==== Excerpted data

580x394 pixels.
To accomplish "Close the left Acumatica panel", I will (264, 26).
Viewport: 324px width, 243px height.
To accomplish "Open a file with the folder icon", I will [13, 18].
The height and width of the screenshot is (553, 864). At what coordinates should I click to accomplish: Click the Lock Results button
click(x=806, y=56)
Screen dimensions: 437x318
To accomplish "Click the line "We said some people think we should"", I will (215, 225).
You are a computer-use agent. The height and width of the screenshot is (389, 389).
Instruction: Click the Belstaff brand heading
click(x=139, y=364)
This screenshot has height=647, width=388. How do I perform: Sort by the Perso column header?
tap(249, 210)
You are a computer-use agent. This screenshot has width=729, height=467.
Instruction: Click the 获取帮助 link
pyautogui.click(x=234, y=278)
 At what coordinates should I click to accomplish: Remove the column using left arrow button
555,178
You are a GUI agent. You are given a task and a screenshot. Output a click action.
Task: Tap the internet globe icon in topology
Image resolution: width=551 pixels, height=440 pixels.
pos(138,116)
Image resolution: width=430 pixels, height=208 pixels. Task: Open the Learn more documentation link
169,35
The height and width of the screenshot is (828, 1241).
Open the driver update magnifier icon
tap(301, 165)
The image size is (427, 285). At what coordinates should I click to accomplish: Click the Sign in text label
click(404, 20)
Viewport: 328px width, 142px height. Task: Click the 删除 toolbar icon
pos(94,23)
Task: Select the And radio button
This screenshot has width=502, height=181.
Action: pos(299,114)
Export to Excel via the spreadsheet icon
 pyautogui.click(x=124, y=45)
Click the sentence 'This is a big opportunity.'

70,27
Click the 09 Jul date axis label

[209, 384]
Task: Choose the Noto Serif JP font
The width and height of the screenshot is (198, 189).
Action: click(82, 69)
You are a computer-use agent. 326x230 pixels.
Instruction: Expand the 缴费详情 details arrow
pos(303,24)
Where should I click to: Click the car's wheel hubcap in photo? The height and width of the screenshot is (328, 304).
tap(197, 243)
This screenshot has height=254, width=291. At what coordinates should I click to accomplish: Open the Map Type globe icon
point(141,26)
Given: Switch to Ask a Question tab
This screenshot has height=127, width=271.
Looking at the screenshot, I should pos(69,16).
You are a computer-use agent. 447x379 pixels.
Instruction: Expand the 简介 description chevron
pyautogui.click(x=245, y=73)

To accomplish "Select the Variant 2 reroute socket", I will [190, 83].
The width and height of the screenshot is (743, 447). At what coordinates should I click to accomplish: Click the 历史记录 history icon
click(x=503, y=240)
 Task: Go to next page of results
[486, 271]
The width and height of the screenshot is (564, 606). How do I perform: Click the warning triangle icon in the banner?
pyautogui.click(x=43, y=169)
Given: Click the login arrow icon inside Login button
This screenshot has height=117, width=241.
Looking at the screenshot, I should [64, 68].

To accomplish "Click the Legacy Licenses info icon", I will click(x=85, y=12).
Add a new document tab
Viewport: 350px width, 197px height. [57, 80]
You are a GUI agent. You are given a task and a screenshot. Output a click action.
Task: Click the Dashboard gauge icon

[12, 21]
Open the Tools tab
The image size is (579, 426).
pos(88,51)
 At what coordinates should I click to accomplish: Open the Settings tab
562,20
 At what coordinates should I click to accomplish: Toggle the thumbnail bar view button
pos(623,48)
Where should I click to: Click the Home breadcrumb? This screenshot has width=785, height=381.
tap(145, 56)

========

■ Problem to work on
What you return must be the lines above that run from the line with "The height and width of the screenshot is (828, 1241)." to the line with "Task: Choose the Noto Serif JP font", inclusive, each copied exactly.

■ Exercise answer
The height and width of the screenshot is (828, 1241).
Open the driver update magnifier icon
tap(301, 165)
The image size is (427, 285). At what coordinates should I click to accomplish: Click the Sign in text label
click(404, 20)
Viewport: 328px width, 142px height. Task: Click the 删除 toolbar icon
pos(94,23)
Task: Select the And radio button
This screenshot has width=502, height=181.
Action: pos(299,114)
Export to Excel via the spreadsheet icon
 pyautogui.click(x=124, y=45)
Click the sentence 'This is a big opportunity.'

70,27
Click the 09 Jul date axis label

[209, 384]
Task: Choose the Noto Serif JP font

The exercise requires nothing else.